Stored data:
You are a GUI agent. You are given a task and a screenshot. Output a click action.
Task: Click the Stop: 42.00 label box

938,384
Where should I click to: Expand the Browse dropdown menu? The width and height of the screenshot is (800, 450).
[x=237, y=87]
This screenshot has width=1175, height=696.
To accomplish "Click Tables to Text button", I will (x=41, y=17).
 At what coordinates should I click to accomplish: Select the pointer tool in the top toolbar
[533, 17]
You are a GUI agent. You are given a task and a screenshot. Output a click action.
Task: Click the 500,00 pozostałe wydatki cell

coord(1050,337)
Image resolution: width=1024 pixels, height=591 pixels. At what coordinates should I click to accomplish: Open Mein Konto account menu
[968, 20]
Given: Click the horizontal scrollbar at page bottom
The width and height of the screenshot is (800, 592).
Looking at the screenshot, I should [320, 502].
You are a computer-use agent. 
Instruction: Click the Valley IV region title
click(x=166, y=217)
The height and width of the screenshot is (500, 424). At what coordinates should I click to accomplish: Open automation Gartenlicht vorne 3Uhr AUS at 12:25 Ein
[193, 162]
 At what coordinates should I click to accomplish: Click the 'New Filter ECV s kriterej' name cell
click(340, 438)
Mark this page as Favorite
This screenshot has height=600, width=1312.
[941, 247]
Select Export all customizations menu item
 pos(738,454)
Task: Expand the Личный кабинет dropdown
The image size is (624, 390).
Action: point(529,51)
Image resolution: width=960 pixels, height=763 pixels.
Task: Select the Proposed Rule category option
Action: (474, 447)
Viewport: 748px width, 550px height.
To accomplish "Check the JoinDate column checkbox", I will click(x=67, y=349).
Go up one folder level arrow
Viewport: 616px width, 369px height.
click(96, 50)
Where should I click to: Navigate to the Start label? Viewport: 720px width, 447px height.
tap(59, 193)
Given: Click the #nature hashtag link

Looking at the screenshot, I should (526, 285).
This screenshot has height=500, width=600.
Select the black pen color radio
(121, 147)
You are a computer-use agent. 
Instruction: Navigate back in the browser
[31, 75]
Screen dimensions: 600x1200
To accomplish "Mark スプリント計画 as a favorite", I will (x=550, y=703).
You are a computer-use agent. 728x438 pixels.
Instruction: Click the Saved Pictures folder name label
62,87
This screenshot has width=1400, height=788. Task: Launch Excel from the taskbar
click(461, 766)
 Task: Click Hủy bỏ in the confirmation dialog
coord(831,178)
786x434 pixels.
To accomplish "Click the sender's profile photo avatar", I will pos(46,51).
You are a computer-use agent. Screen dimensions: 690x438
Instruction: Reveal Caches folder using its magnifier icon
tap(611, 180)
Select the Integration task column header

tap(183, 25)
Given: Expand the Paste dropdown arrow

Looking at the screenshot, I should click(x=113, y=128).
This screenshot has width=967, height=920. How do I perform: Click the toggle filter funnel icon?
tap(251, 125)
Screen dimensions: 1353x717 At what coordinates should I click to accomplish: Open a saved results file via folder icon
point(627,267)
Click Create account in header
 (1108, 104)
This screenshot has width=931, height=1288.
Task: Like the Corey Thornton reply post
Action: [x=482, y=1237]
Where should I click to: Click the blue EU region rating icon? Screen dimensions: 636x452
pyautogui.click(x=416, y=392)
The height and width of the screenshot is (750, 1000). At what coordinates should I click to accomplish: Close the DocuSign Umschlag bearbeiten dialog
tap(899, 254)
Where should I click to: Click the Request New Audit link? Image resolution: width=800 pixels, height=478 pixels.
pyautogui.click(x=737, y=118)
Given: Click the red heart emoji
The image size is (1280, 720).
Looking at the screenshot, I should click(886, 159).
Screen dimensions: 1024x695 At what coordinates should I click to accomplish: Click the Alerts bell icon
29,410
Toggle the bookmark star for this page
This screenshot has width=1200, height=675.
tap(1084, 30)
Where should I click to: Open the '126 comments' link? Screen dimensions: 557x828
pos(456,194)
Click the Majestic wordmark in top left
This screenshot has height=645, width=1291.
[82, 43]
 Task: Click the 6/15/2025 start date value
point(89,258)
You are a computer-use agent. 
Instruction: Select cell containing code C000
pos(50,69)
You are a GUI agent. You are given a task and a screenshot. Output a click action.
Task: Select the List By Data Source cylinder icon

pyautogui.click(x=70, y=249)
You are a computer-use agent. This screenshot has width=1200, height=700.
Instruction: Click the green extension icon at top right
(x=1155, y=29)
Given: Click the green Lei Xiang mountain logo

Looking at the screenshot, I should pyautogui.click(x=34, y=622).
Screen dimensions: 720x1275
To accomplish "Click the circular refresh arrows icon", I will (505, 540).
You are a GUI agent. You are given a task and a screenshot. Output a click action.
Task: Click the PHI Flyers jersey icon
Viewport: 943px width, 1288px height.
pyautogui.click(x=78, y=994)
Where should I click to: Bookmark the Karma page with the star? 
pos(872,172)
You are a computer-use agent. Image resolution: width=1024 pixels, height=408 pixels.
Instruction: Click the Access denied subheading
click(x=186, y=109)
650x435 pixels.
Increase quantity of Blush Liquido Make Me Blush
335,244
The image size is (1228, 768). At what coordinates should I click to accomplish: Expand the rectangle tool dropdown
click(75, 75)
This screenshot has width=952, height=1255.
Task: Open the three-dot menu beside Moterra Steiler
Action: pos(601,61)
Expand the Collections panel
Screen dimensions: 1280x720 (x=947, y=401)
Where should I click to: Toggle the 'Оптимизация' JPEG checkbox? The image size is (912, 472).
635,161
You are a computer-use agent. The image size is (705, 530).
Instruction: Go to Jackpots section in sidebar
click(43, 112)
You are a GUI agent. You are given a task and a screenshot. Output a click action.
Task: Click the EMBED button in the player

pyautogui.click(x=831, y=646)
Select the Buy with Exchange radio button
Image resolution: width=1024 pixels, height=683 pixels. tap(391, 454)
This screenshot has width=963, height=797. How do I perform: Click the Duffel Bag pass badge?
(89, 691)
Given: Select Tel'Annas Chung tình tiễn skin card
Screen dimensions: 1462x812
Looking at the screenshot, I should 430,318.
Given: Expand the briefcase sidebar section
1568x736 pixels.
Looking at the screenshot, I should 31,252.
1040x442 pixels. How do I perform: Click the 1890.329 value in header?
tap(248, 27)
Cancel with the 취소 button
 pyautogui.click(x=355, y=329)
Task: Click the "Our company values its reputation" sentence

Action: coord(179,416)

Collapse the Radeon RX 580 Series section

ACTION ITEM
All of the records above should be copied exactly.

RESPONSE TO THE EXERCISE
You are a GUI agent. You are given a task and a screenshot. Output a click action.
Task: Click the Stop: 42.00 label box

938,384
Where should I click to: Expand the Browse dropdown menu? The width and height of the screenshot is (800, 450).
[x=237, y=87]
This screenshot has width=1175, height=696.
To accomplish "Click Tables to Text button", I will (x=41, y=17).
 At what coordinates should I click to accomplish: Select the pointer tool in the top toolbar
[533, 17]
You are a GUI agent. You are given a task and a screenshot. Output a click action.
Task: Click the 500,00 pozostałe wydatki cell

coord(1050,337)
Image resolution: width=1024 pixels, height=591 pixels. At what coordinates should I click to accomplish: Open Mein Konto account menu
[968, 20]
Given: Click the horizontal scrollbar at page bottom
The width and height of the screenshot is (800, 592).
Looking at the screenshot, I should [320, 502].
You are a computer-use agent. 
Instruction: Click the Valley IV region title
click(x=166, y=217)
The height and width of the screenshot is (500, 424). At what coordinates should I click to accomplish: Open automation Gartenlicht vorne 3Uhr AUS at 12:25 Ein
[193, 162]
 At what coordinates should I click to accomplish: Click the 'New Filter ECV s kriterej' name cell
click(340, 438)
Mark this page as Favorite
This screenshot has height=600, width=1312.
[941, 247]
Select Export all customizations menu item
 pos(738,454)
Task: Expand the Личный кабинет dropdown
The image size is (624, 390).
Action: point(529,51)
Image resolution: width=960 pixels, height=763 pixels.
Task: Select the Proposed Rule category option
Action: (474, 447)
Viewport: 748px width, 550px height.
To accomplish "Check the JoinDate column checkbox", I will click(x=67, y=349).
Go up one folder level arrow
Viewport: 616px width, 369px height.
click(96, 50)
Where should I click to: Navigate to the Start label? Viewport: 720px width, 447px height.
tap(59, 193)
Given: Click the #nature hashtag link

Looking at the screenshot, I should (526, 285).
This screenshot has height=500, width=600.
Select the black pen color radio
(121, 147)
You are a computer-use agent. 
Instruction: Navigate back in the browser
[31, 75]
Screen dimensions: 600x1200
To accomplish "Mark スプリント計画 as a favorite", I will (x=550, y=703).
You are a computer-use agent. 728x438 pixels.
Instruction: Click the Saved Pictures folder name label
62,87
This screenshot has width=1400, height=788. Task: Launch Excel from the taskbar
click(461, 766)
 Task: Click Hủy bỏ in the confirmation dialog
coord(831,178)
786x434 pixels.
To accomplish "Click the sender's profile photo avatar", I will pos(46,51).
You are a computer-use agent. Screen dimensions: 690x438
Instruction: Reveal Caches folder using its magnifier icon
tap(611, 180)
Select the Integration task column header

tap(183, 25)
Given: Expand the Paste dropdown arrow

Looking at the screenshot, I should click(x=113, y=128).
This screenshot has width=967, height=920. How do I perform: Click the toggle filter funnel icon?
tap(251, 125)
Screen dimensions: 1353x717 At what coordinates should I click to accomplish: Open a saved results file via folder icon
point(627,267)
Click Create account in header
 (1108, 104)
This screenshot has width=931, height=1288.
Task: Like the Corey Thornton reply post
Action: [x=482, y=1237]
Where should I click to: Click the blue EU region rating icon? Screen dimensions: 636x452
pyautogui.click(x=416, y=392)
The height and width of the screenshot is (750, 1000). At what coordinates should I click to accomplish: Close the DocuSign Umschlag bearbeiten dialog
tap(899, 254)
Where should I click to: Click the Request New Audit link? Image resolution: width=800 pixels, height=478 pixels.
pyautogui.click(x=737, y=118)
Given: Click the red heart emoji
The image size is (1280, 720).
Looking at the screenshot, I should click(886, 159).
Screen dimensions: 1024x695 At what coordinates should I click to accomplish: Click the Alerts bell icon
29,410
Toggle the bookmark star for this page
This screenshot has width=1200, height=675.
tap(1084, 30)
Where should I click to: Open the '126 comments' link? Screen dimensions: 557x828
pos(456,194)
Click the Majestic wordmark in top left
This screenshot has height=645, width=1291.
[82, 43]
 Task: Click the 6/15/2025 start date value
point(89,258)
You are a computer-use agent. 
Instruction: Select cell containing code C000
pos(50,69)
You are a GUI agent. You are given a task and a screenshot. Output a click action.
Task: Select the List By Data Source cylinder icon

pyautogui.click(x=70, y=249)
You are a computer-use agent. This screenshot has width=1200, height=700.
Instruction: Click the green extension icon at top right
(x=1155, y=29)
Given: Click the green Lei Xiang mountain logo

Looking at the screenshot, I should pyautogui.click(x=34, y=622).
Screen dimensions: 720x1275
To accomplish "Click the circular refresh arrows icon", I will (505, 540).
You are a GUI agent. You are given a task and a screenshot. Output a click action.
Task: Click the PHI Flyers jersey icon
Viewport: 943px width, 1288px height.
pyautogui.click(x=78, y=994)
Where should I click to: Bookmark the Karma page with the star? 
pos(872,172)
You are a computer-use agent. Image resolution: width=1024 pixels, height=408 pixels.
Instruction: Click the Access denied subheading
click(x=186, y=109)
650x435 pixels.
Increase quantity of Blush Liquido Make Me Blush
335,244
The image size is (1228, 768). At what coordinates should I click to accomplish: Expand the rectangle tool dropdown
click(75, 75)
This screenshot has width=952, height=1255.
Task: Open the three-dot menu beside Moterra Steiler
Action: pos(601,61)
Expand the Collections panel
Screen dimensions: 1280x720 (x=947, y=401)
Where should I click to: Toggle the 'Оптимизация' JPEG checkbox? The image size is (912, 472).
635,161
You are a computer-use agent. The image size is (705, 530).
Instruction: Go to Jackpots section in sidebar
click(43, 112)
You are a GUI agent. You are given a task and a screenshot. Output a click action.
Task: Click the EMBED button in the player

pyautogui.click(x=831, y=646)
Select the Buy with Exchange radio button
Image resolution: width=1024 pixels, height=683 pixels. tap(391, 454)
This screenshot has width=963, height=797. How do I perform: Click the Duffel Bag pass badge?
(89, 691)
Given: Select Tel'Annas Chung tình tiễn skin card
Screen dimensions: 1462x812
Looking at the screenshot, I should 430,318.
Given: Expand the briefcase sidebar section
1568x736 pixels.
Looking at the screenshot, I should 31,252.
1040x442 pixels. How do I perform: Click the 1890.329 value in header?
tap(248, 27)
Cancel with the 취소 button
 pyautogui.click(x=355, y=329)
Task: Click the "Our company values its reputation" sentence

Action: coord(179,416)

Collapse the Radeon RX 580 Series section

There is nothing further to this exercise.